Last Thursday, the Michigan softball team announced the postponement of that weekend’s games against Michigan State due to COVID-19 in the Michigan program. Since last Wednesday, the team has not had a full-team practice. The Wolverines have been permitted to train outside in groups of no more than six, so practices have continued in an abridged capacity, and they are expected to return to full-scale practices this Wednesday.
When asked, Michigan coach Carol Hutchins would not go into detail about where in the program the virus was found, but she did mention that it is unlikely that the team will have a full roster in this upcoming weekend’s games against Ohio State.
That said, both Hutchins and a team spokesperson stated they are optimistic that the series in Columbus will happen, avoiding another postponed set of games. But going into Friday, Michigan will have not played a game in nearly two weeks, will not have a full roster to utilize and will have accumulated only two days of real practice in the past week.

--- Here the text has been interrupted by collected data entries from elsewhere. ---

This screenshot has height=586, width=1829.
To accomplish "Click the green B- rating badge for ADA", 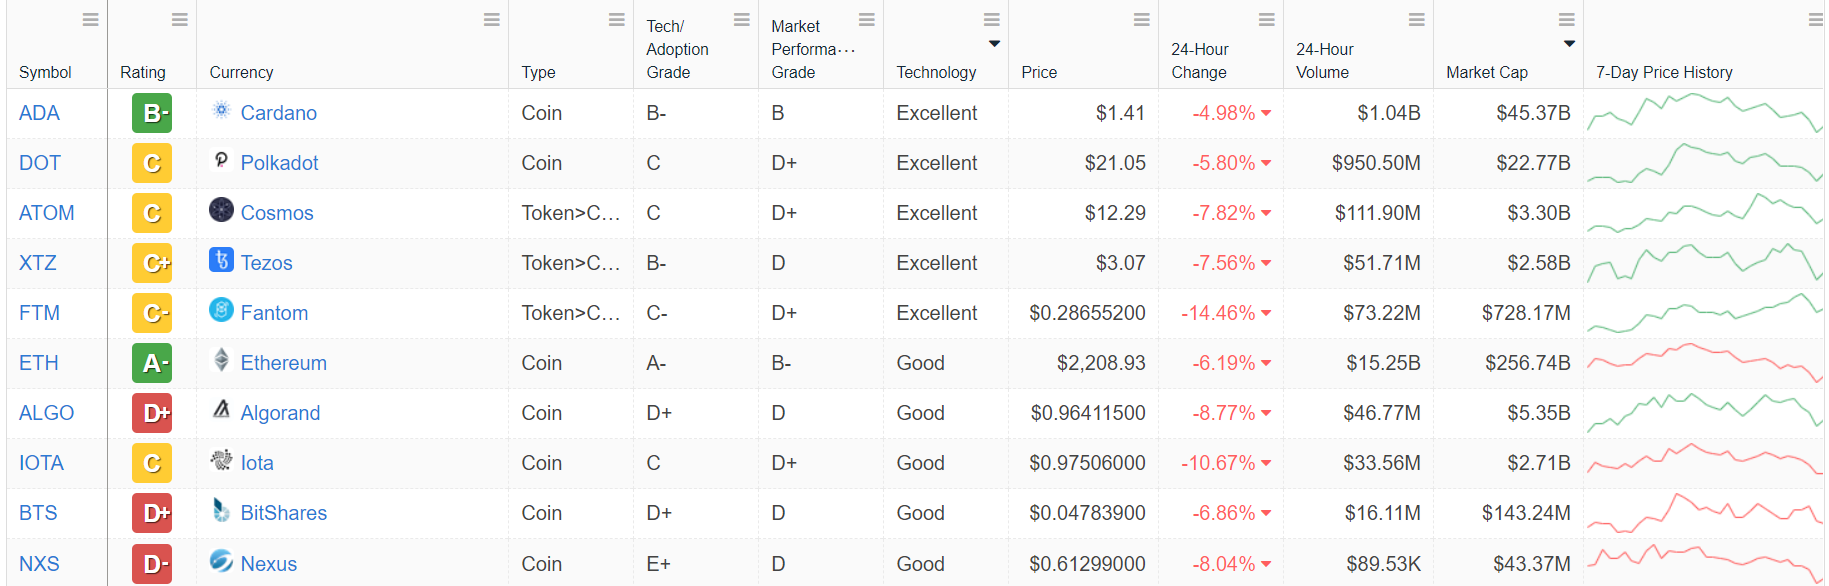I will 152,113.
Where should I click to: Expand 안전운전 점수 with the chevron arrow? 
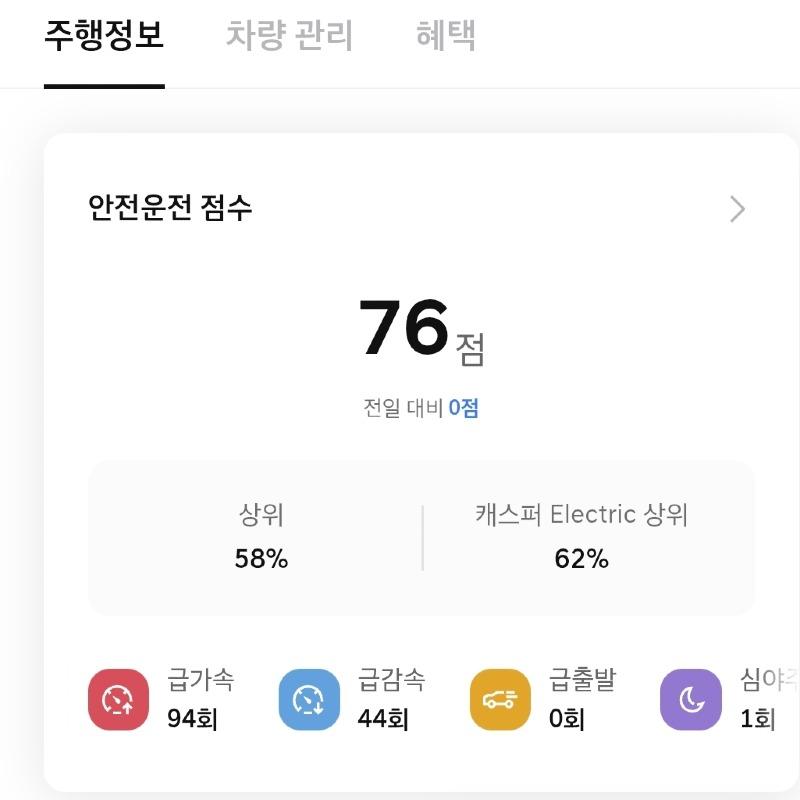point(737,209)
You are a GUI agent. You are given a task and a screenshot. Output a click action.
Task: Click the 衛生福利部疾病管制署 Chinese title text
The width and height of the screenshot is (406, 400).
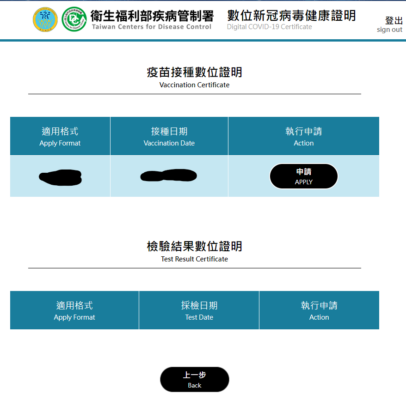click(152, 16)
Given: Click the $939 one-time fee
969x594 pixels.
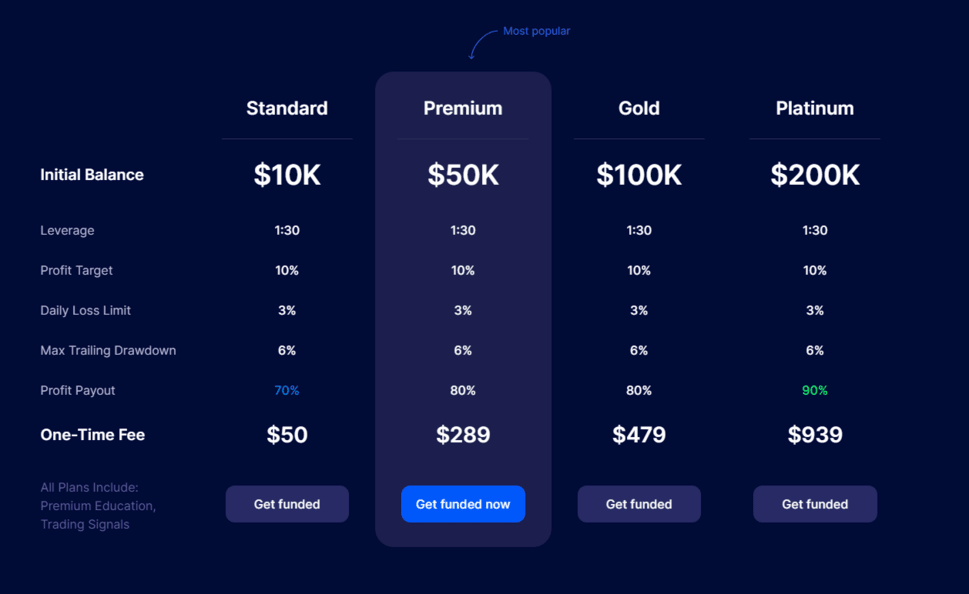Looking at the screenshot, I should [x=815, y=435].
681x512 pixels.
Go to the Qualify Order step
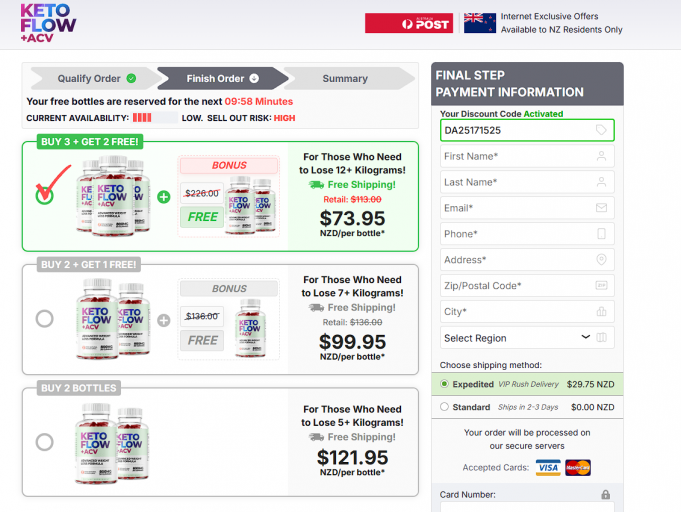point(89,78)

“I don’t know if their spirits are high, but they’re plugging away,” Hutchins said. “They’ve been through a lot. … They’ve had to just get knocked down and they’ve gotten up every time. I’m their biggest fan, (and) they can get up every time.”
The Wolverines are prepared to get back up, as Hutchins said, because they’ve been through it all before. Back in January, when a case of the B.1.1.7 COVID-19 variant from the United Kingdom was traced to the University athletic department, every single team underwent a two-week pause. This barred the softball team from some crucial practices leading up to the start of the season.
But the players and coaches alike adapted to the situation in front of them.
“They were out in their sneaks on their snow-covered street making long throws over the cars,” Hutchins said Feb. 23. “And (sophomore outfielder Lexi Voss) said, ‘You know it really struck me that I had to be pinpoint accurate so I didn’t break any windows.’ … I think they realized that un-ideal situations can work in their favor when you frame it that way.”
The players remained distanced and no formal practices were held during that time, as per the recommendation that paused the program. But, Hutchins and other coaches filled trucks up with equipment — bikes, sock nets, tees, balls, dumbbells and everything in between — and delivered them to the players’ houses and apartments. They couldn’t be forced to use any of them, but they certainly wanted to.
Pitchers threw from junior right-hander Alex Storako’s garage, warmed by a space heater and aiming at nets at the end of the driveway. When they couldn’t make it out to the garage, they threw spinners in their own basements.
The hitters set up nets in their houses cushioned by blankets in order to hit into them. Everyone, it seemed, did anything they could to stay in shape and get better.
“Actually I think going through that shutdown has kinda helped us know what we need to do if that happens again,” senior left-hander Meghan Beaubien said on Feb. 23. “ … And obviously it’s not ideal, but what we learned is that we can work through it, and we can get back to practice just fine.”
And now, a pause has hit the Wolverines once again. Though not as drastic as the one from the winter, this pause came in the middle of the season and has affected more than just practices. Michigan has been forced to adapt and change the way it’s preparing for its upcoming series, all while avoiding the landmine of spreading the virus further.
Crucially, the Wolverines claim to be mentally prepared this time, so returning after a short hiatus should have lesser effects than it did in January. And Michigan’s bounce-back mentality will be put to the test against Ohio State this Friday.
“I think they made the best of (the January pause),” Hutchins said in February. “And that’ll come up many a time in the team motto. You know what? Things aren’t ideal. … We’re going to need to not be ideal and just fight and do whatever it takes to get what we want.”